A separate (optional) module_sign target seems easier.

Cheers,
Rusty.

diff --git a/kernel/Makefile b/kernel/Makefile
index f7abe6c..0bfd665 100644
--- a/kernel/Makefile
+++ b/kernel/Makefile
@@ -139,13 +139,7 @@ ifeq ($(CONFIG_MODULE_SIG),y)
 extra_certificates:
 	touch $@
 
-quiet_cmd_genkeyid = GENKEYID $@
-      cmd_genkeyid = $(PERL) $(src)/x509keyid.pl $< $<.signer $<.keyid
-
-%.signer %.keyid: %
-	$(call if_changed,genkeyid)
-
-kernel/modsign_pubkey.o: signing_key.x509 extra_certificates $(MODPUBKEY).signer $(MODPUBKEY).keyid
+kernel/modsign_pubkey.o: signing_key.x509 extra_certificates
 
 
 ###############################################################################
diff --git a/kernel/x509keyid.pl b/kernel/x509keyid.pl
index c8e91a4..4241ec6 100755
--- a/kernel/x509keyid.pl
+++ b/kernel/x509keyid.pl
@@ -22,7 +22,7 @@ use strict;
 
 my $raw_data;
 
-die "Need three filenames\n" if ($#ARGV != 2);
+die "Need a filename [keyid|signer-name]\n" if ($#ARGV != 1);
 
 my $src = $ARGV[0];
 
@@ -259,10 +259,10 @@ die $src, ": ", "X.509: Couldn't find the Subject Key Identifier extension\n"
 
 my $id_key_id = asn1_retrieve($subject_key_id->[1]);
 
-open(OUTFD, ">$ARGV[1]") || die $ARGV[1];
-print OUTFD $id_name;
-close OUTFD || die $ARGV[1];
-
-open(OUTFD, ">$ARGV[2]") || die $ARGV[2];
-print OUTFD $id_key_id;
-close OUTFD || die $ARGV[2];
+if ($ARGV[1] eq "signer-name") {
+    print $id_name;
+} elsif ($ARGV[1] eq "keyid") {
+    print $id_key_id;
+} else {
+    die "Unknown arg";
+}
diff --git a/scripts/sign-file b/scripts/sign-file
index 3084ba4..ea76f43 100644
--- a/scripts/sign-file
+++ b/scripts/sign-file
@@ -1,4 +1,4 @@
-#!/bin/sh
+#!/bin/bash
 #
 # Sign a module file using the given key.
 #
@@ -29,16 +29,6 @@ then
     echo "Can't read X.509 certificate" >&2
     exit 2
 fi
-if [ ! -r "$x509.signer" ]
-then
-    echo "Can't read Signer name" >&2
-    exit 2;
-fi
-if [ ! -r "$x509.keyid" ]
-then
-    echo "Can't read Key identifier" >&2
-    exit 2;
-fi
 
 #
 # Signature parameters
@@ -91,9 +81,11 @@ openssl dgst $dgst -binary $src || exit $?

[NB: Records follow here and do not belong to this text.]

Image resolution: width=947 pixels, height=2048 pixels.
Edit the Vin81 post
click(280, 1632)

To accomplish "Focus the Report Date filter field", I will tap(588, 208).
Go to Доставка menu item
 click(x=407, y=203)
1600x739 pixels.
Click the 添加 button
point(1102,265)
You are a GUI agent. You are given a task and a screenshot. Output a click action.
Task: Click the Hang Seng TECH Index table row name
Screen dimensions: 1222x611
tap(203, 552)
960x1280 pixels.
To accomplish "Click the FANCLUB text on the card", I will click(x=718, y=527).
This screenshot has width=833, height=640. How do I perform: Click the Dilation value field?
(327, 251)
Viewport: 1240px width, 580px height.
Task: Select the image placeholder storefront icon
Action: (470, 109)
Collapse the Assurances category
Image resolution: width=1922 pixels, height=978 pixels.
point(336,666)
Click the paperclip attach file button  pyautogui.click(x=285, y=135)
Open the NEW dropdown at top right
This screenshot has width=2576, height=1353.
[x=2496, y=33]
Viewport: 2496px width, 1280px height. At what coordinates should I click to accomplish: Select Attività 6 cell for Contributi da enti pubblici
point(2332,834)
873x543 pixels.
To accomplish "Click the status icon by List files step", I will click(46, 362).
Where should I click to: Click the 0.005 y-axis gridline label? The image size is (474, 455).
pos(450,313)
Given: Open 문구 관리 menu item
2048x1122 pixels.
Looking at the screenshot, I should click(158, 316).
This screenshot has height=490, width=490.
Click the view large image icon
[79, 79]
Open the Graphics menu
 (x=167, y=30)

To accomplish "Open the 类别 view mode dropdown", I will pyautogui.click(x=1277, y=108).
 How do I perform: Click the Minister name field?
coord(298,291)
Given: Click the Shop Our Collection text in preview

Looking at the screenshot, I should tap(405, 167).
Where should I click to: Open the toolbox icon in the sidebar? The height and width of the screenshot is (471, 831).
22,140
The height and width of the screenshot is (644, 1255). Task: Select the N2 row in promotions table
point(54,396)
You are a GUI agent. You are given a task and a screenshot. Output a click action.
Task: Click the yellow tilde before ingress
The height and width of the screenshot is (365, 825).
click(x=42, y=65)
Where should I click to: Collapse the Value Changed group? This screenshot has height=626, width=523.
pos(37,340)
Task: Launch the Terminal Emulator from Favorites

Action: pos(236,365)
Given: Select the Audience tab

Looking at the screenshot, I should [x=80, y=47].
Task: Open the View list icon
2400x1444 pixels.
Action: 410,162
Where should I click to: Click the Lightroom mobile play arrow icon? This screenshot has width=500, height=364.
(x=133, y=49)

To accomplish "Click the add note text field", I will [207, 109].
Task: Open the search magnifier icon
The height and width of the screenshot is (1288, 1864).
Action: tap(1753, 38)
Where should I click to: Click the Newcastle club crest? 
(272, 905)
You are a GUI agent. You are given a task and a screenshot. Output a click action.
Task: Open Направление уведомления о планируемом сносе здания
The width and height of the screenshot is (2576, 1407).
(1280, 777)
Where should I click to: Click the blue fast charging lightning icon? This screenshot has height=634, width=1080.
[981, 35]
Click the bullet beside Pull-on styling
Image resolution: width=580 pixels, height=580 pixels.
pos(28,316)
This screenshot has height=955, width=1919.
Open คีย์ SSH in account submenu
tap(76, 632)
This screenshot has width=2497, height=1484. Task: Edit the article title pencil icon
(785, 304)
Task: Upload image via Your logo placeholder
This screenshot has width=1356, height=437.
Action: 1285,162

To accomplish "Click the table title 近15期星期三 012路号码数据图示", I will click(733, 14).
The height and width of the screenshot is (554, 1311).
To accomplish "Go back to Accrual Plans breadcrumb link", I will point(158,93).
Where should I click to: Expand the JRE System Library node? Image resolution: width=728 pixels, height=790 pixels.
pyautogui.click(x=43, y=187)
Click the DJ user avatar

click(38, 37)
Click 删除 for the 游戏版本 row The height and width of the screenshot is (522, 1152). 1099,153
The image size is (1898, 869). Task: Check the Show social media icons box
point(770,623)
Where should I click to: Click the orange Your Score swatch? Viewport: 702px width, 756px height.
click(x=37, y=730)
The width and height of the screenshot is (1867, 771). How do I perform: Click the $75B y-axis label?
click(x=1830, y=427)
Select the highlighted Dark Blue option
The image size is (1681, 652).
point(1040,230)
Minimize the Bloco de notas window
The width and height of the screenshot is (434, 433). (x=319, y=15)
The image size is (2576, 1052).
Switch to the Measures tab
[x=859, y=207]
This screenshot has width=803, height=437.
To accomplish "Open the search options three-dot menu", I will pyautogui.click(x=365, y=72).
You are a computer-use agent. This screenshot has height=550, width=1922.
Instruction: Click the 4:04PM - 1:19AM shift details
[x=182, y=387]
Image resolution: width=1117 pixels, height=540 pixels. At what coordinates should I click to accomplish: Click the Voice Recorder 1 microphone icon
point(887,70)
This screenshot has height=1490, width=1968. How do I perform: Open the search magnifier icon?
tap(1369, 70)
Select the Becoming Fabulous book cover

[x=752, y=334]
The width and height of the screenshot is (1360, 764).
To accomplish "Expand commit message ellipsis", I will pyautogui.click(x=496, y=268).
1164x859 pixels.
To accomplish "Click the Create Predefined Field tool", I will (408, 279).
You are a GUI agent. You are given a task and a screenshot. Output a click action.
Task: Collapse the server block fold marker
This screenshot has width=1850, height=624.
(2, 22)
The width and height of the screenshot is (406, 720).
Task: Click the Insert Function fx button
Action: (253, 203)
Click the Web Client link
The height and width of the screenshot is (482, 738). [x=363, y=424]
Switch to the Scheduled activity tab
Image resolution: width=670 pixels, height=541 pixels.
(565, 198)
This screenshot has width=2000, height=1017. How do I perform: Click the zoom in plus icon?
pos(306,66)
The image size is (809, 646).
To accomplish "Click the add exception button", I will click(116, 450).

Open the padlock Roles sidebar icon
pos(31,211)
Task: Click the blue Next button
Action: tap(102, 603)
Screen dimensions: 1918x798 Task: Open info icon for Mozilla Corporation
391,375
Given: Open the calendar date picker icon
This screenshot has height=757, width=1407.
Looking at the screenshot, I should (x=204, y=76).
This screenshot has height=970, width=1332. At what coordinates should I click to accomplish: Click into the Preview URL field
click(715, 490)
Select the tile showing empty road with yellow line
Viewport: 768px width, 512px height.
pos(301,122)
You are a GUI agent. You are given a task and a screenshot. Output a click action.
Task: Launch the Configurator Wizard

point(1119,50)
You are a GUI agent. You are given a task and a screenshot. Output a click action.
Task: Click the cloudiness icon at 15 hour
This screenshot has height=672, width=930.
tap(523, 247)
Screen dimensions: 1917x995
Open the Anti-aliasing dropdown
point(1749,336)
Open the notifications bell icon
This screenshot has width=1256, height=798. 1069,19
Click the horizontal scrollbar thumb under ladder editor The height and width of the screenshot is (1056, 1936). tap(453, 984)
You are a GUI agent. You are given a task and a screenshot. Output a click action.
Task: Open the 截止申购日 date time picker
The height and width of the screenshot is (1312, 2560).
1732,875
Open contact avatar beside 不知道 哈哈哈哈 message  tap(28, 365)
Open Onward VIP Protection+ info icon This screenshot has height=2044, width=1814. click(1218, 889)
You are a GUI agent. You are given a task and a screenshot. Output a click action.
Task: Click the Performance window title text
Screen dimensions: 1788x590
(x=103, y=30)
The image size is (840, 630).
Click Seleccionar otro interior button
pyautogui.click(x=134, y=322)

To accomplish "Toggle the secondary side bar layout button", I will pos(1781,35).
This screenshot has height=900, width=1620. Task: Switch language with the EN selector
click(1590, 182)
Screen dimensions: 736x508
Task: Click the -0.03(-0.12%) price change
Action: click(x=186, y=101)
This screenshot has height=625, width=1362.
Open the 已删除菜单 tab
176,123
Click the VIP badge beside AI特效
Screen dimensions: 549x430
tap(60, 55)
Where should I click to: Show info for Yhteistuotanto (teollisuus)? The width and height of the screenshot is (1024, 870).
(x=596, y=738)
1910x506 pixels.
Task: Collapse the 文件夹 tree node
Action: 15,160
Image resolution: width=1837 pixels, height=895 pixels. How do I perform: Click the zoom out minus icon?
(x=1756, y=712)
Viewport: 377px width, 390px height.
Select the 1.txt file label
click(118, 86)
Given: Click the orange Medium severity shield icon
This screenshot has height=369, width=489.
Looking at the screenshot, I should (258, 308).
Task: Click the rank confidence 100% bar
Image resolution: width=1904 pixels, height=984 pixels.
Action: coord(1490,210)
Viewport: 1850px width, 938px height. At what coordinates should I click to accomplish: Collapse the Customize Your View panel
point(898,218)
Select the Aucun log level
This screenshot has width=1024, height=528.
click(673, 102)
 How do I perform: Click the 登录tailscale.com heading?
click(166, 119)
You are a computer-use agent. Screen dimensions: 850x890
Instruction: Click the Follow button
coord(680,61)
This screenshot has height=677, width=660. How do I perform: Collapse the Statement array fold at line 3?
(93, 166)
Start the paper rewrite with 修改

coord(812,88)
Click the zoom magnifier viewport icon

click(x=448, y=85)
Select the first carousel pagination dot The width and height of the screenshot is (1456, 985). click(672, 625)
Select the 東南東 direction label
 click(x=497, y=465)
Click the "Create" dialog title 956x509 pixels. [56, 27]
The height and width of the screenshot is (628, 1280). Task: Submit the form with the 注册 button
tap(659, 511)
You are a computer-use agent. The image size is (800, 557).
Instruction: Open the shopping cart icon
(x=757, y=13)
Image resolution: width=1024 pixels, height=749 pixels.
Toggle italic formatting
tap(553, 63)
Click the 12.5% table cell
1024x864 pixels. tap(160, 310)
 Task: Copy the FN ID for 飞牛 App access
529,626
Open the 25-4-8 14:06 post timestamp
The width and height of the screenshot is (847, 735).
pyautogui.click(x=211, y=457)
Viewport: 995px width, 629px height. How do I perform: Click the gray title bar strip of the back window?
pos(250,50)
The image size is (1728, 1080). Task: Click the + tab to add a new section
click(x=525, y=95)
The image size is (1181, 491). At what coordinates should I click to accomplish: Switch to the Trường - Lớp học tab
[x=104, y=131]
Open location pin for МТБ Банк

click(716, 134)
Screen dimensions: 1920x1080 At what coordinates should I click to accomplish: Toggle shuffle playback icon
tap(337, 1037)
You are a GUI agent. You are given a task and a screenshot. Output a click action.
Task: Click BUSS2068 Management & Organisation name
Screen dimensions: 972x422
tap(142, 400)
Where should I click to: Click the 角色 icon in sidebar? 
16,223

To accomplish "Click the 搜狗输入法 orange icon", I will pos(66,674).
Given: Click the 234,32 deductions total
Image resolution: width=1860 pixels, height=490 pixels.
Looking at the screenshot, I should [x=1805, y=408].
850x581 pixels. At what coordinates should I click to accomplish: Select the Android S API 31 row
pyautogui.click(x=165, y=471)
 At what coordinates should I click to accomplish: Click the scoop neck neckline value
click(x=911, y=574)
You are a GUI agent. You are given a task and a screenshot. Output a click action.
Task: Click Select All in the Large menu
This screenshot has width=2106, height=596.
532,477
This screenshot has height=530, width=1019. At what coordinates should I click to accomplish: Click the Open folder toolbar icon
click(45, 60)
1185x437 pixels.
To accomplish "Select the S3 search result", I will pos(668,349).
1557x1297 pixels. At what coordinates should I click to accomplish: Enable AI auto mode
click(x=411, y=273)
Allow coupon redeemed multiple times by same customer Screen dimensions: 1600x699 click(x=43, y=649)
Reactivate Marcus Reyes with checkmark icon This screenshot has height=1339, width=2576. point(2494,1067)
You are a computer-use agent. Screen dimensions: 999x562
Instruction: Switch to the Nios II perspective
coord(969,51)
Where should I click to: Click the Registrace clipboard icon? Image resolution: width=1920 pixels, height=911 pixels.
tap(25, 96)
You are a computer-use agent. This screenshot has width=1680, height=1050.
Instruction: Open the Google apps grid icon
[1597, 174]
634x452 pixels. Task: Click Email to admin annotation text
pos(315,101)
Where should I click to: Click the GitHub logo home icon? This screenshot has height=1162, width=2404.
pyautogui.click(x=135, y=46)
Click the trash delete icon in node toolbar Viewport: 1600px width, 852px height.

 # the signature with no metadata attached.
 #
 openssl rsautl -sign -inkey $key -keyform PEM -in $src.dig -out $src.sig || exit $?
-signerlen=`stat -c %s $x509.signer`
-keyidlen=`stat -c %s $x509.keyid`
-siglen=`stat -c %s $src.sig`
+
+SIGNER="`perl kernel/x509keyid.pl $x509 signer-name`"
+KEYID="`perl kernel/x509keyid.pl $x509 keyid`"
+keyidlen=${#KEYID}
+siglen=${#SIGNER}
 
 #
 # Build the signed binary
@@ -101,7 +93,8 @@ siglen=`stat -c %s $src.sig`
 (
     cat $src || exit $?
     echo '~Module signature appended~' || exit $?
-    cat $x509.signer $x509.keyid || exit $?
+    echo -n "$SIGNER" || exit $?
+    echo -n "$KEYID" || exit $?
 
     # Preface each signature integer with a 2-byte BE length
     perl -e "binmode STDOUT; print pack(\"n\", $siglen)" || exit $?